--- Prompt ---
Rewrite the lines of the material that begin at the line containing "Task: Click the Refund column header" and continue through the end of the material, replacing "Refund" with "Invoice" and leaving everything else unchanged. Omit the pictures from your answer.

--- Word and element pointing entries ---
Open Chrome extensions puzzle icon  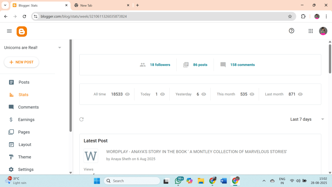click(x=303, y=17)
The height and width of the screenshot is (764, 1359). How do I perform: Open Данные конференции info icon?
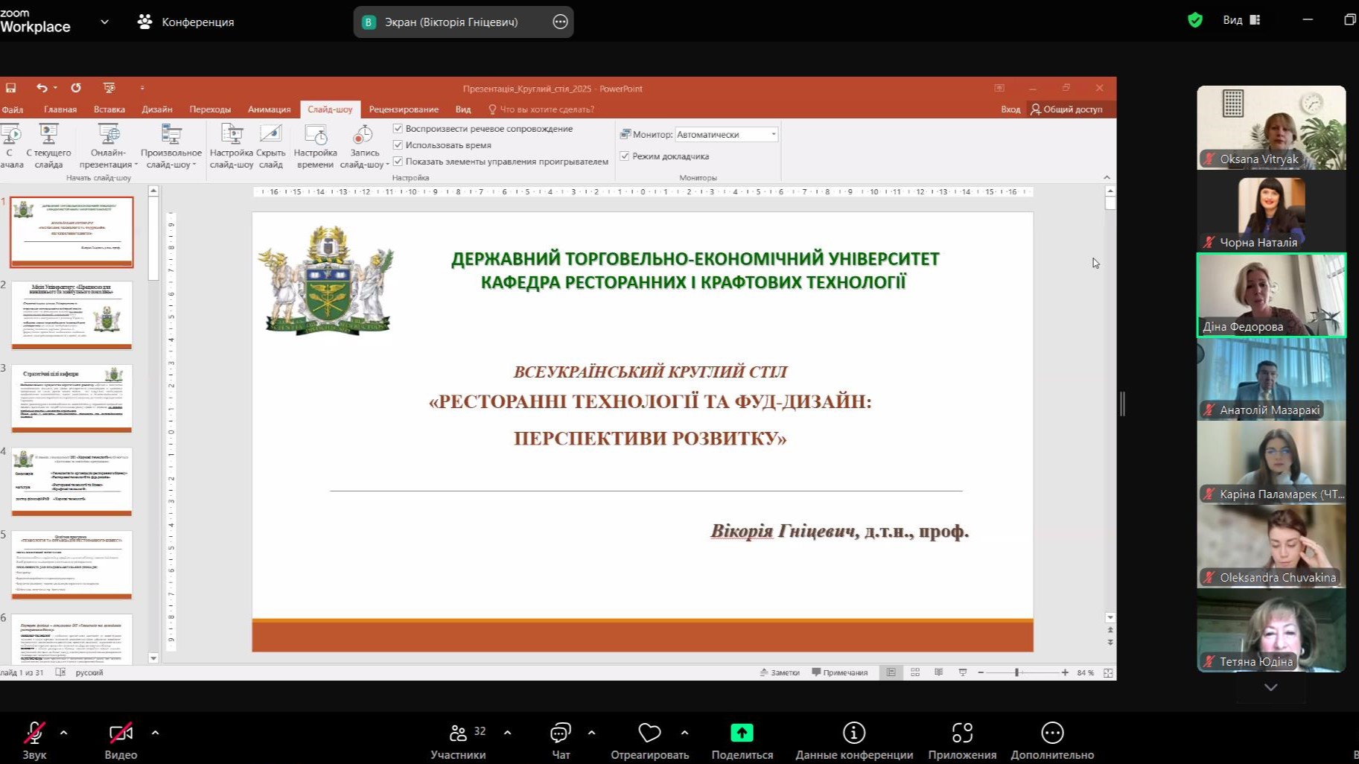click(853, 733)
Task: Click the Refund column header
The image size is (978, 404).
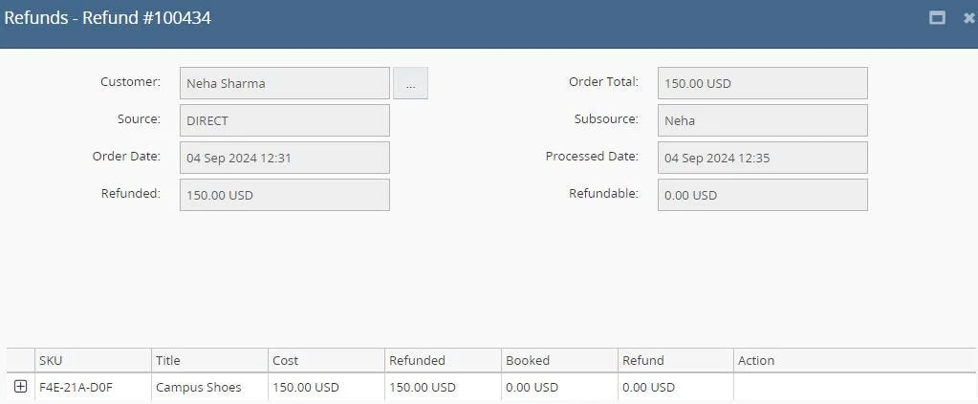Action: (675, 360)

--- Solution ---
Task: Click the Invoice column header
The image size is (978, 404).
Action: (675, 360)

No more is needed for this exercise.